PHOTOMORPHOGENESIS REGULATION BY PROTEIN PHOSPHORYLATION

ARICO DENISE; LUCIANA CASTRO; DIEGO WENGIER; MAZZELLA AGUSTINA

Congreso; Reunión conjunta de sociedades de biociencias; 2018

Light environment provides signals for plants to develop and accomplish their life cycle successfully. Those signals are perceived and transduced by photoreceptors. Phosphorylation is one of the biochemical mechanisms initiating light signalling cascade and is a challenging question in the photobiology field today.

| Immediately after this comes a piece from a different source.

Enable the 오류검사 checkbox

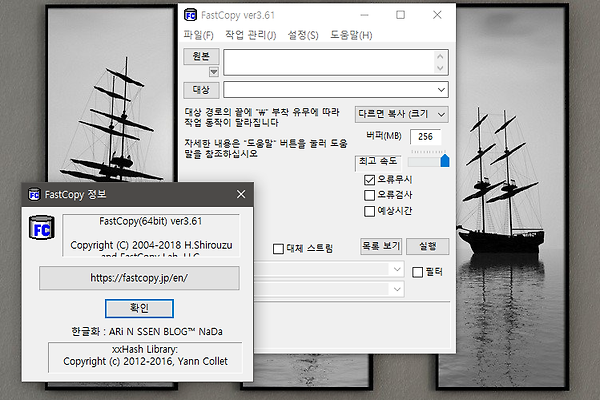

Here, we study early light-induced phosphoproteome in Arabidopsis thaliana through a Label free LC-MS/MS proteomic approach to identify proteins which significantly change their phosphorylation status in a light-responsive way. Total proteins were extracted from three treatments: 5-d-old etiolated WT seedlings (WTD) and 5-d-old etiolated WT and phyA phyB cry1 cry2 quadruple mutant seedlings exposed for 20 min to white light pulse (100 µmol.m-2.s-1) (WTL,TETL) just before harvest. We identified 2097 phosphopeptides corresponding to 1319 proteins. 32 phosphopeptides changed significantly their phosphorylation status in response to the light treatment. 26 of them were more phosphorylated in WTL while the other 6 were less phosphorylated in WTL compared to WTD. 29 phosphopetptides changed their phosphorylation status in a photoreceptor independent manner. 3 phosphopeptides were more phosphorylated in TETL compared with WTL, suggesting that their dephosphorylation in light is mediated by the photoreceptors. Currently, we are studying the function of some of these phosphoproteins and the importance of the phosphorylation events during light signalling.